_Task item_:
Reproduce word for word the passage of the Cargill EpiCor postbiotic article below that begins at "- Cargill’s EpiCor" and stops after "Non-GMO Project Verification.".

_Text_:
================
- Cargill’s EpiCor postbiotic has received Generally Recognized as Safe (GRAS) status from the Food and Drug Administration for its use in food and beverages. As a dietary supplement, the dried yeast fermentate was clinically proven to modulate gut microbiota and support the immune system, according to the company. EpiCor also recently received Non-GMO Project Verification.
- Postbiotics are produced when probiotics — helpful bacteria that provide benefits inside of the gut — consume prebiotic plant fibers. Because postbiotics are not live, they are highly heat stable and can handle different pH levels, according to Cargill.
- As an emerging ingredient, postbiotics promise another way for consumers to boost their immune system and gut health. However, they may add to the confusion currently swirling around the functionality of prebiotics and probiotics.
A relatively new category of gut health supplements, postbiotics were recently discussed by a panel of the International Scientific Association for Probiotics and Prebiotics in terms of their potential health benefits, including immune support, gut health and weight loss. ISAPP issued an official definition for postbiotics, describing them as “a preparation of inanimate microorganisms and/or their components that confers a health benefit on the host.”
Cargill has been bullish on healthy ingredients, predicting $1 billion in sales during the next two to three years. It launched Cargill Health Technologies in September 2019 to help expand its R&D capabilities in the gut and digestive health space.
================
_Information provided_:

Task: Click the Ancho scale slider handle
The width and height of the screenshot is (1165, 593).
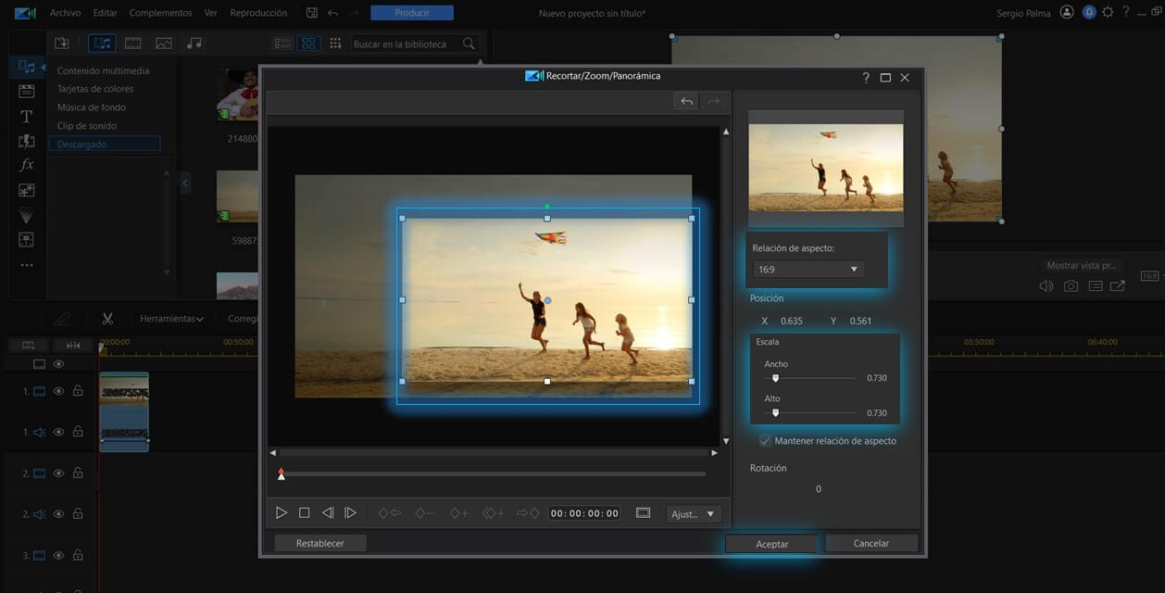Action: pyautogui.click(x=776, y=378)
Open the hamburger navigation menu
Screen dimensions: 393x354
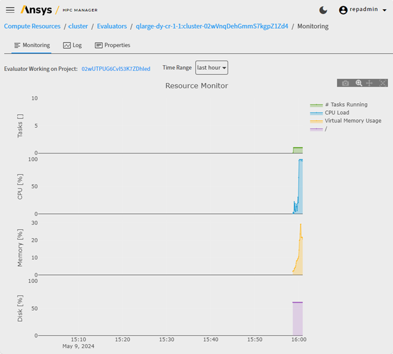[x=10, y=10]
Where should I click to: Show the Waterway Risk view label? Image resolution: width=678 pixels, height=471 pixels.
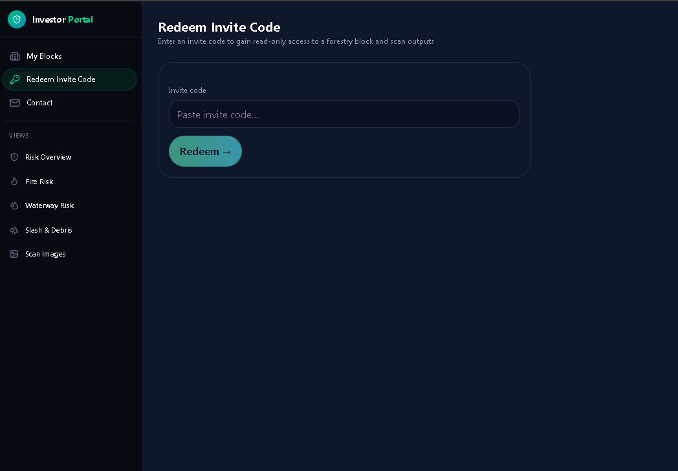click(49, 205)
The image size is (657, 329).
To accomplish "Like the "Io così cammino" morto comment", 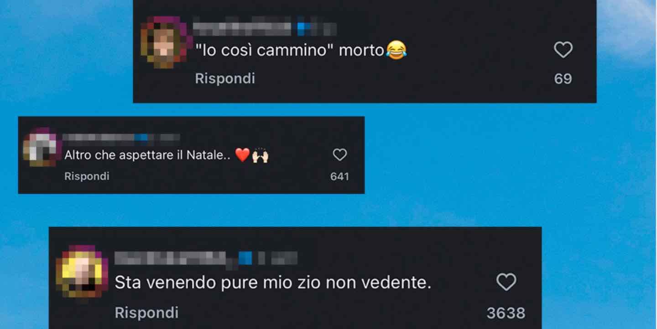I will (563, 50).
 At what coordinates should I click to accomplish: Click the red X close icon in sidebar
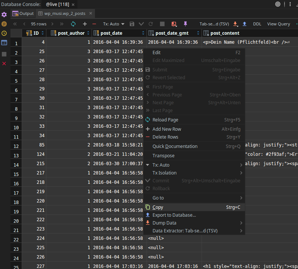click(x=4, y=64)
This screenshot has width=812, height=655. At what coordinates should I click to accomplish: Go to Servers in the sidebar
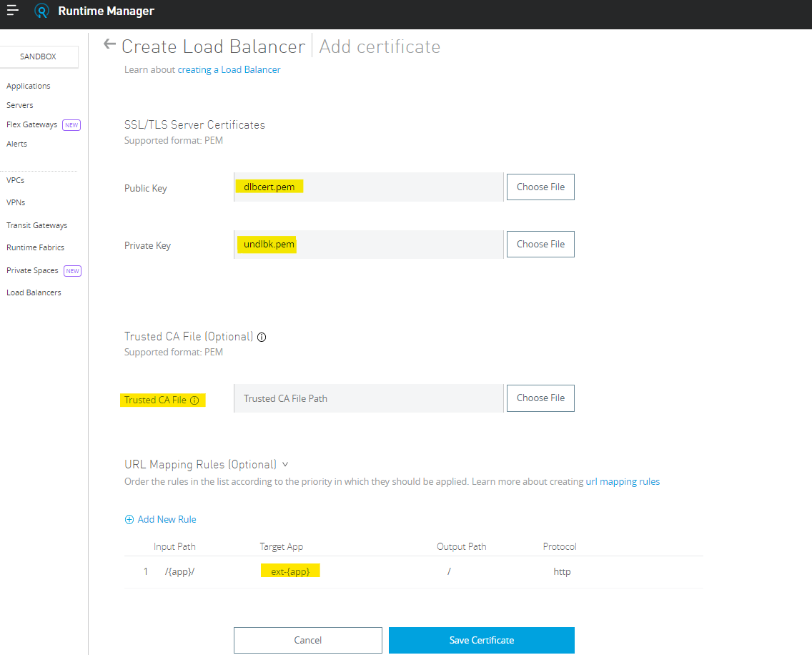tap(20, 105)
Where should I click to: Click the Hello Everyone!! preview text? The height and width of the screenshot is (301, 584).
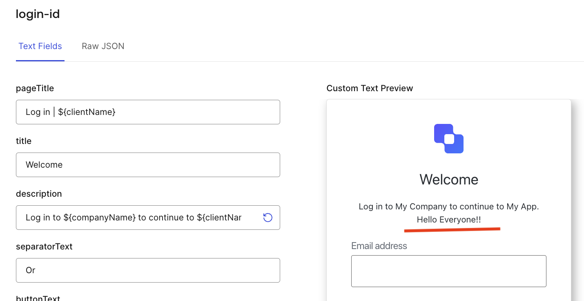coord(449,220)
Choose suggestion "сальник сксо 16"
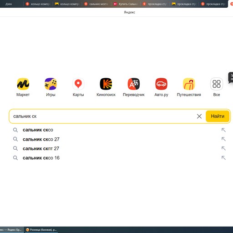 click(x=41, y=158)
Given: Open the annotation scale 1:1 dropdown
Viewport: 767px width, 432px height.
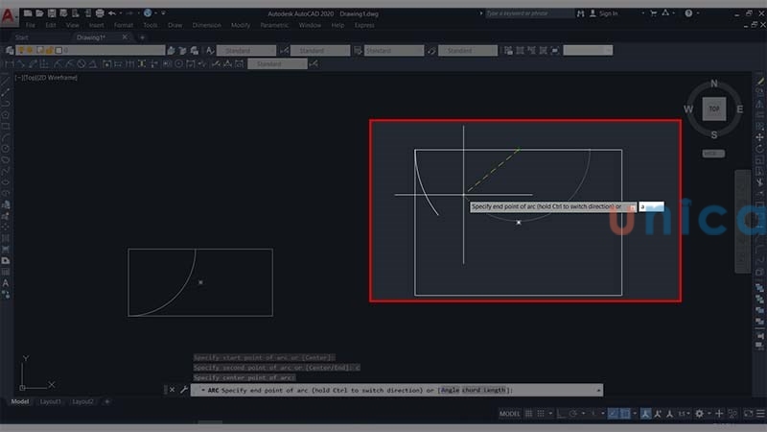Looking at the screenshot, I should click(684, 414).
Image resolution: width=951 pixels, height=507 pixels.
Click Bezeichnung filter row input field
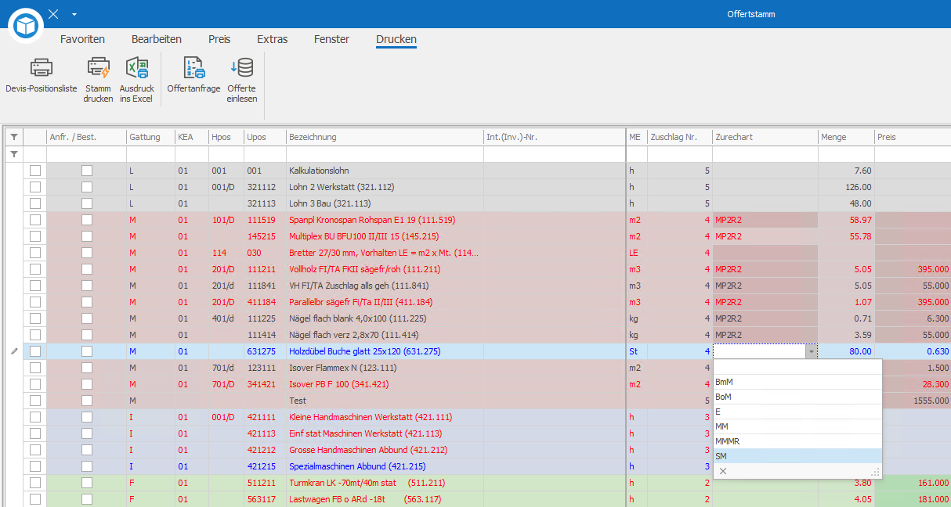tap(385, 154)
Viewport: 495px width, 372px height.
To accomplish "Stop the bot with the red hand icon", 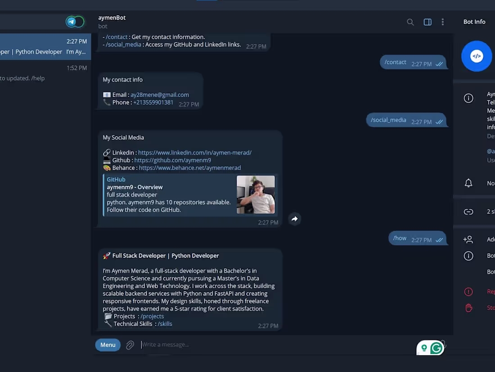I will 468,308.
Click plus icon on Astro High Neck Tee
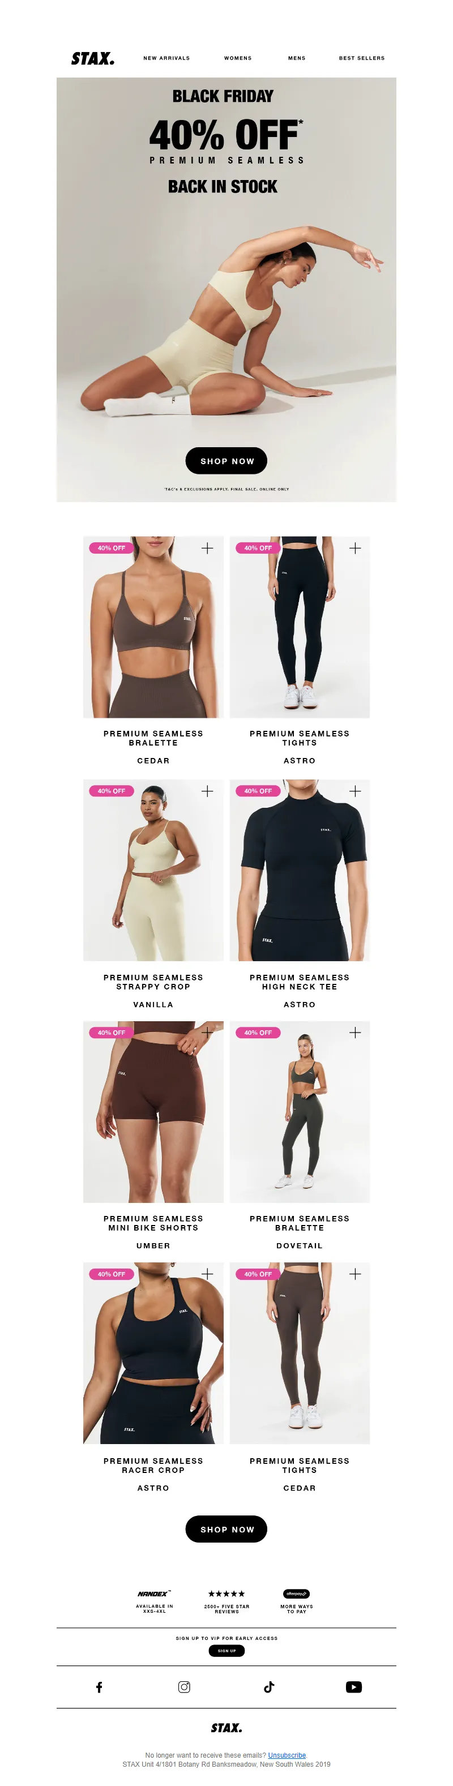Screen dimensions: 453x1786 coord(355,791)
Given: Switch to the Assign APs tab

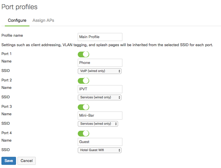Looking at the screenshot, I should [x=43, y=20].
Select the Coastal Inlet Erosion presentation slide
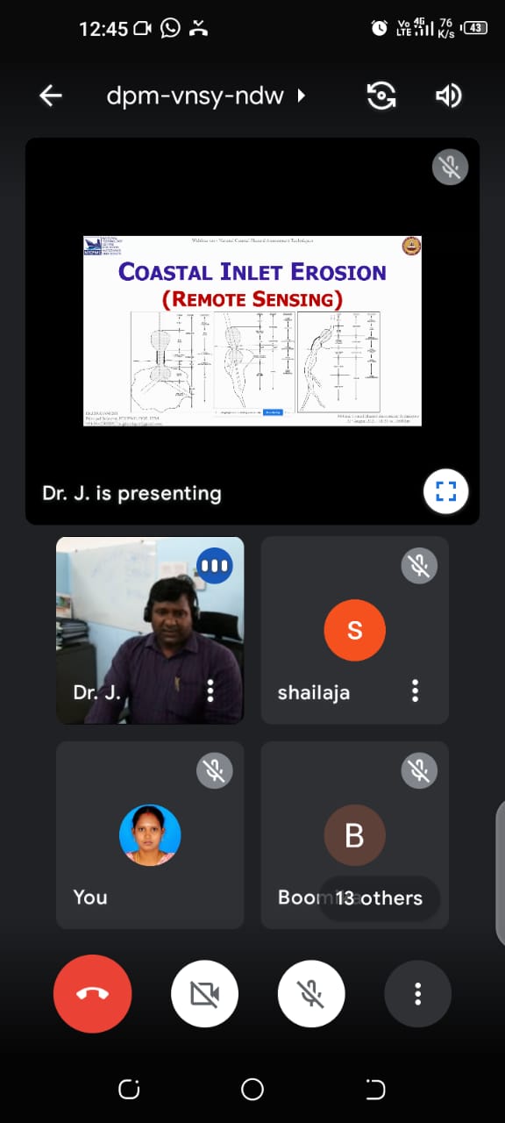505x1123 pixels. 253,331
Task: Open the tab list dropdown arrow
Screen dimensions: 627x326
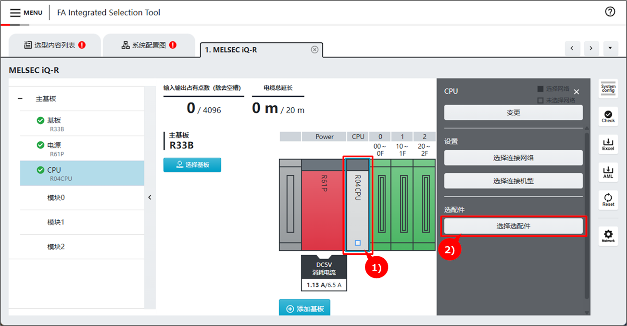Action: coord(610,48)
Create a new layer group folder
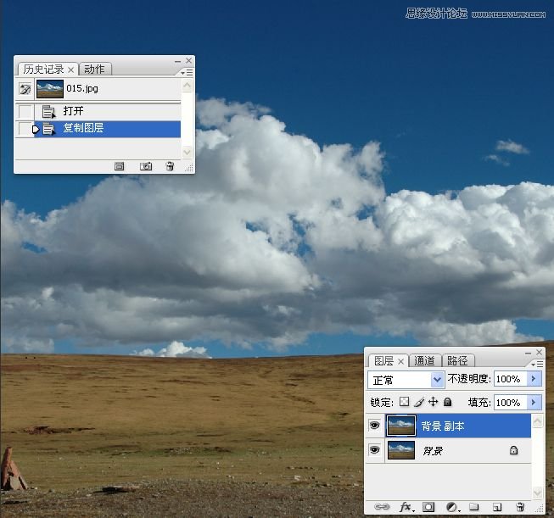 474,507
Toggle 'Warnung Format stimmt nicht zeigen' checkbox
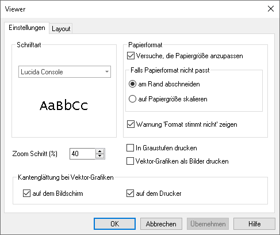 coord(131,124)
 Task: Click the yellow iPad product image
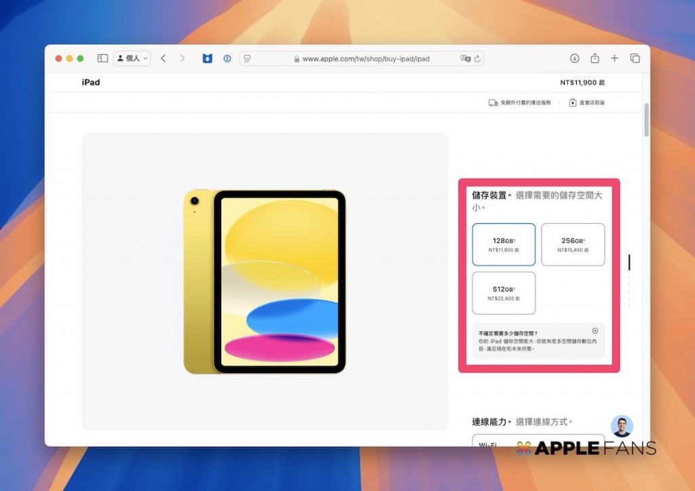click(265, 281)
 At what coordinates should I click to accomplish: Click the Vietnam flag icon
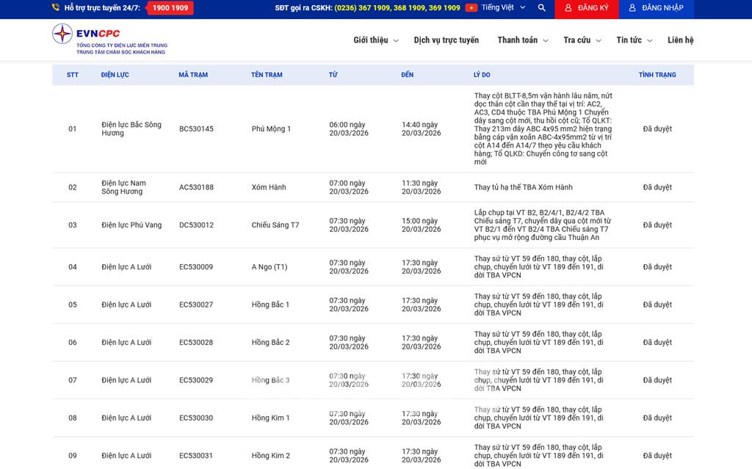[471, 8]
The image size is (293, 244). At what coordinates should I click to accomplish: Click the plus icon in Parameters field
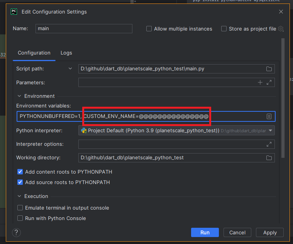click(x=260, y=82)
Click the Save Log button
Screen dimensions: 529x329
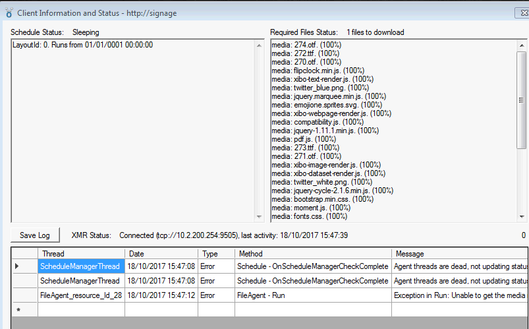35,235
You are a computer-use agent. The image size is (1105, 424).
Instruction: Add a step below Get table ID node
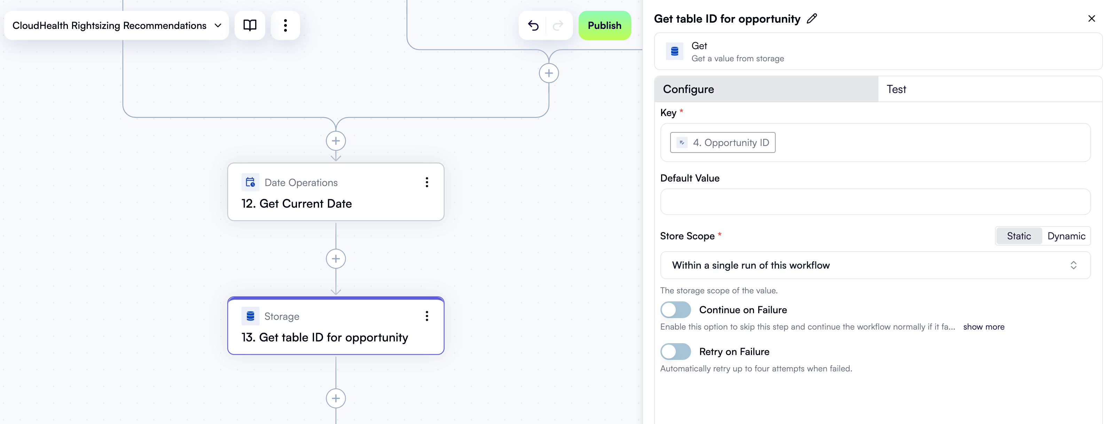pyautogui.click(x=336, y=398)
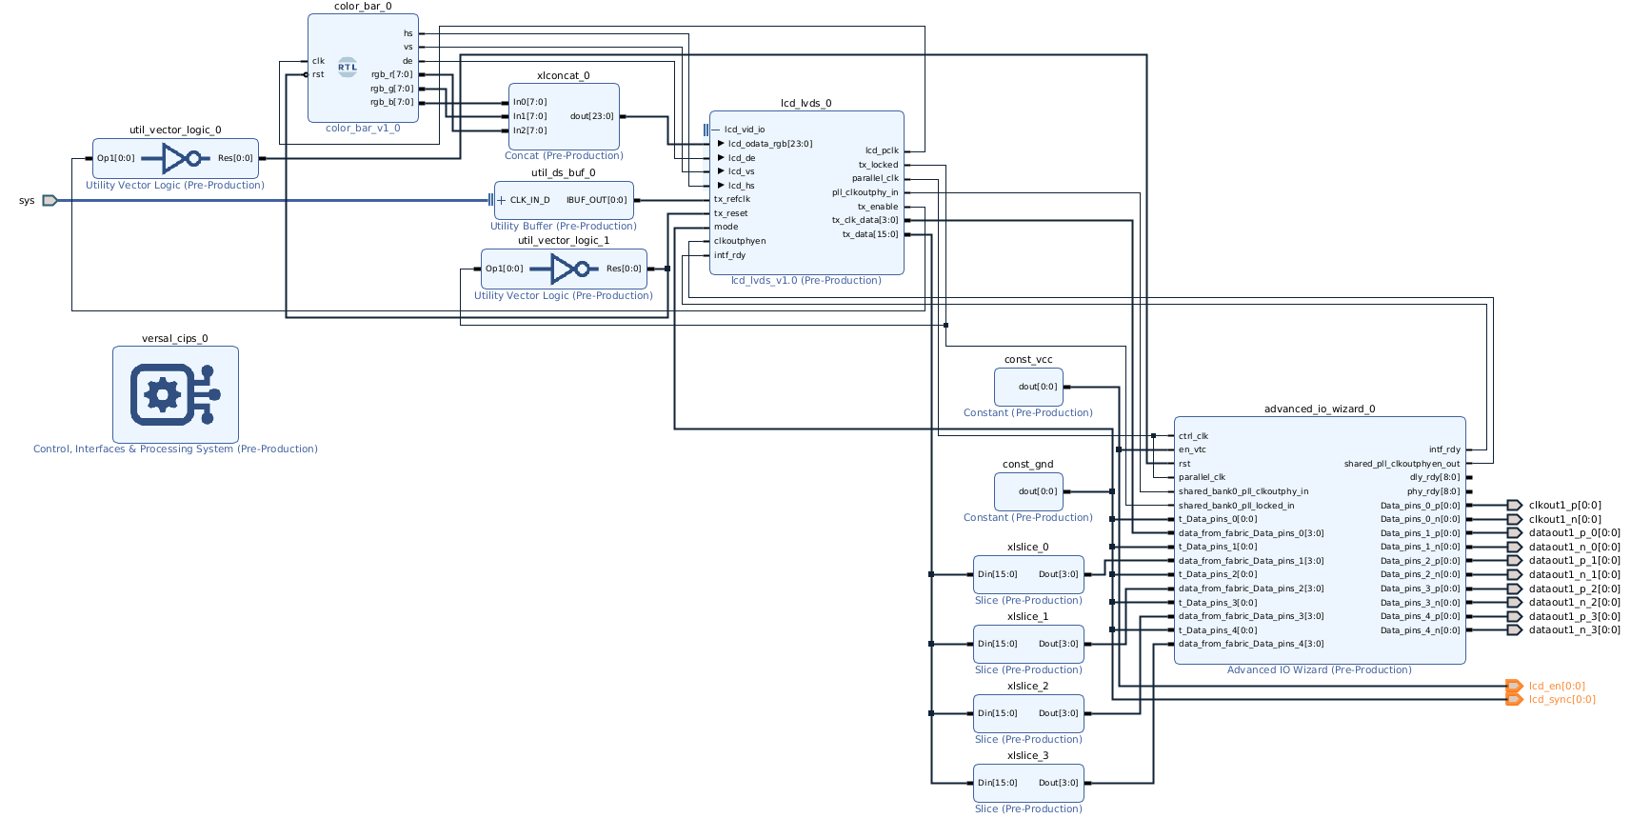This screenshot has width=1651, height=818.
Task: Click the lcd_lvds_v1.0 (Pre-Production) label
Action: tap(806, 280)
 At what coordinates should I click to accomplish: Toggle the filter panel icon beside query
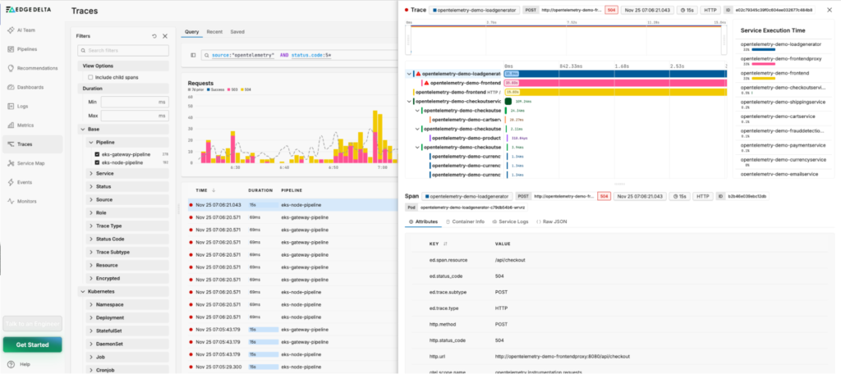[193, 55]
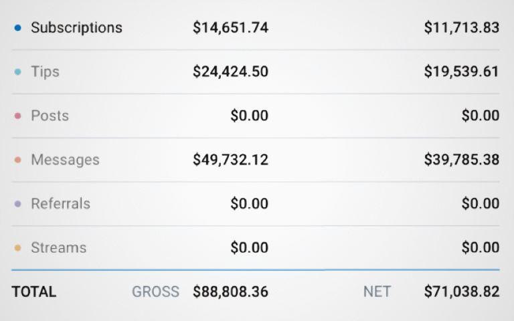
================
_Task answer_:
- Cargill’s EpiCor postbiotic has received Generally Recognized as Safe (GRAS) status from the Food and Drug Administration for its use in food and beverages. As a dietary supplement, the dried yeast fermentate was clinically proven to modulate gut microbiota and support the immune system, according to the company. EpiCor also recently received Non-GMO Project Verification.